Dietary habits: Poor nutrition fuels obesity epidemic
As she walks through one of Nairobi’s busy streets, a woman seemingly in her late 20s endures curious stares and jeers from cart pushers. “Sit here, we will push you,” they taunt her.
She ignores them and rushes past. It is clear she is used to the insults, but is still bothered as moments later she takes out a handkerchief and wipes her eyes.
It was uncommon to find many Kenyans built like her. Standing at about 5’ 7” tall and about 100 kgs, the lady is clearly obese. But now, the broadening of Kenyan’s waistlines is everywhere.
While there are no statistics on obesity in Kenya, 2014 Kenya Demographic and Health Survey (KDHS) revealed that a third of women in Kenya were either obese or overweight.
The World Health Organisation (WHO) survey showed obesity in those aged between five and 19 years has increased from one per cent, which is equivalent to five million girls and six million boys in 1975 to nearly six per cent in girls (50 million) and nearly eight per cent in boys (74 million) in 2016.
Obesity is defined as excess accumulation of fat in the body. It is measured through Body Mass Index (BMI), with the ideal range between 18.5-24.9. If an individual has a BMI above that, they are considered overweight or obese.
Henry Ng’ethe, a nutritionist, says the degree of malnutrition is severe amongst urban dwellers more than rural counterparts. As cities expand, so do the numbers of the malnourished.
He says lack of purchasing power affects the urban poor’s ability to buy food, which in turn affects household dietary quality.
On the other hand, better living standards in the urban middle class largely contributed to bulging waistlines due to their appetite for fast foods.
“People with small budgets are susceptible to food price fluctuations and adopt several coping strategies such as switching to cheaper and lower quality staple. But as they rise to the middle and upper middle class, they still don’t opt for healthy food choices as fast food is lodged in their household,” says Ng’ethe.
More Kenyans have embraced fast foods, high in energy, packed with cholesterol and high in fat content, and ditched traditional foods, which are more nutritious.
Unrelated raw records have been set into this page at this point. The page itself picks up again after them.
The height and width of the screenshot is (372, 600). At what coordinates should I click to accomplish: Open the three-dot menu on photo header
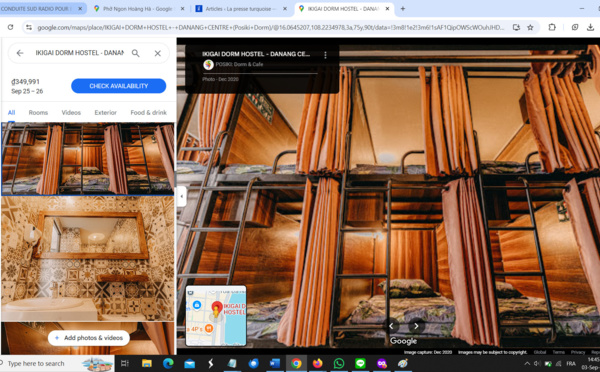click(x=325, y=55)
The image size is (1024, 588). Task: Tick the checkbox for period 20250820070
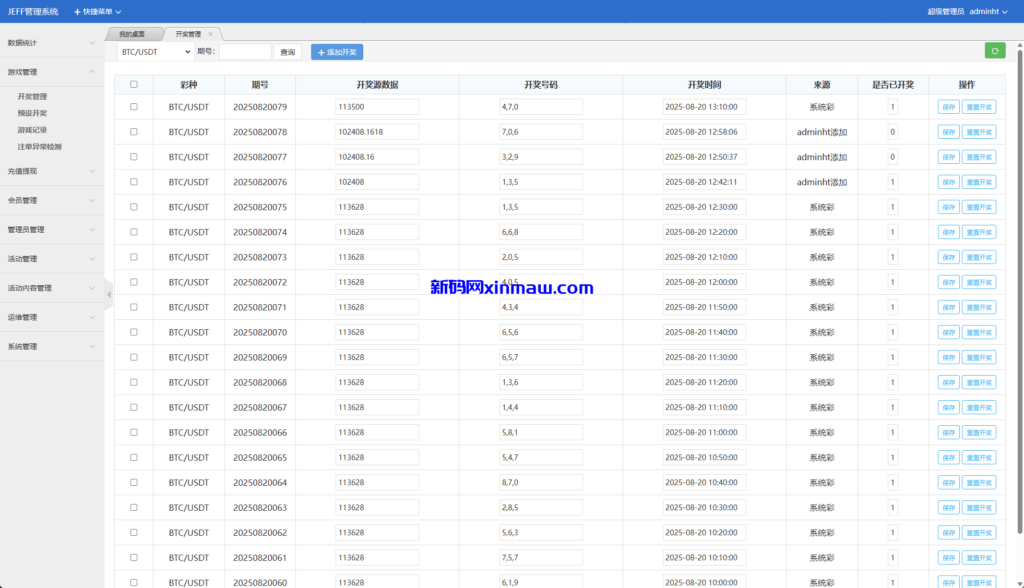[x=134, y=332]
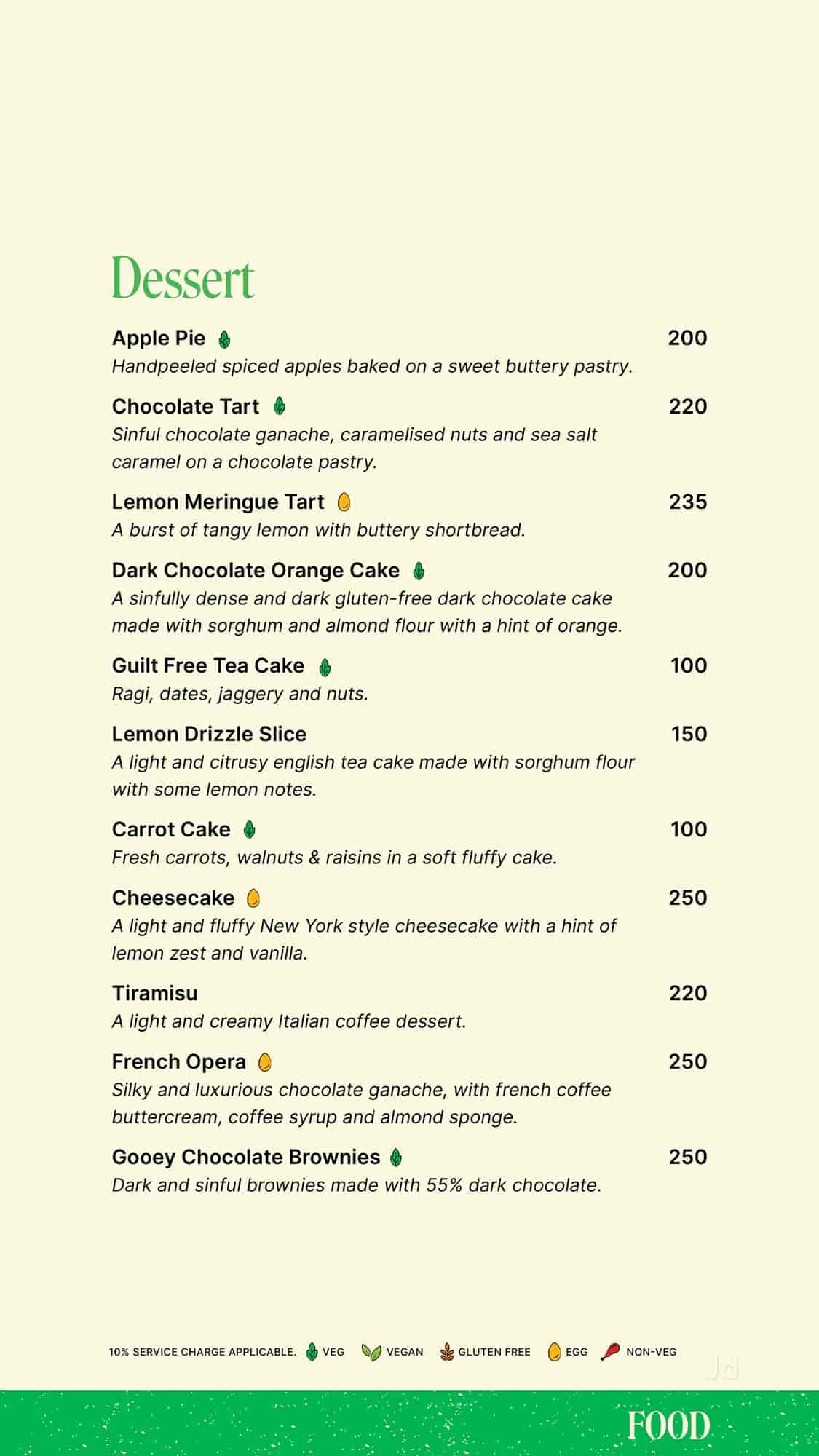Tap the veg icon after Gooey Chocolate Brownies
The width and height of the screenshot is (819, 1456).
[396, 1158]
He says there is a ‘double burden’ of malnutrition: under-nutrition (nutrient deficiency) and over-nutrition (obesity and overweightness).
In the effort to obtain food security, Ng’ethe says the country has overlooked the nutritional value of a daily meal. “Apart from individuals checking their own diets, food systems really need to move from feeding to nourishing people,” he explains.
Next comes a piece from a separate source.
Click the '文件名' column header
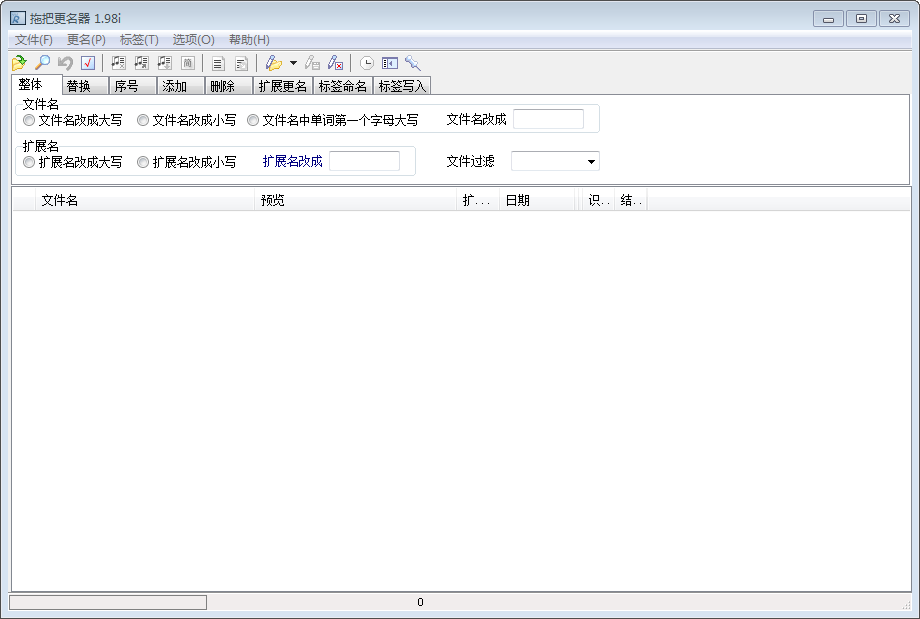 pos(145,201)
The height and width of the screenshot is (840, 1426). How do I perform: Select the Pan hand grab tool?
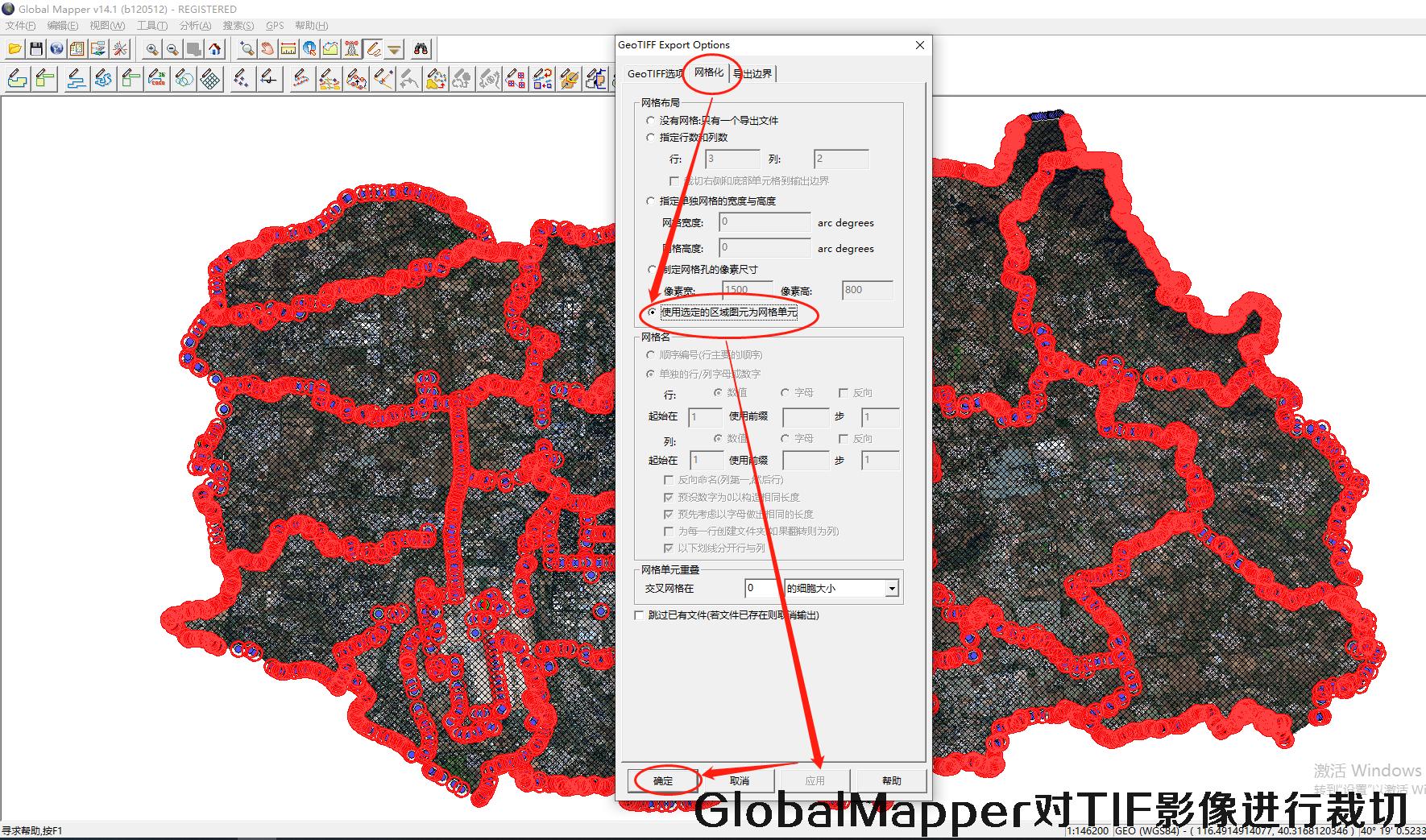[x=267, y=49]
Effects of poor eating habits include hypertension, the most common cardiovascular disease accounting for over 50 per cent of hospital inpatient admissions and 40 per cent of hospital deaths.
“Eating too much junk food, fried food, salt, sugar, dairy products, caffeine and refined food can cause hypertension,” says Ng’ethe.
Poor nutrition can lead to diabetes, high cholesterol (a primary contributor to heart disease) and stroke. According to the American National Institute of Health, several types of cancers are linked to poor dietary habits.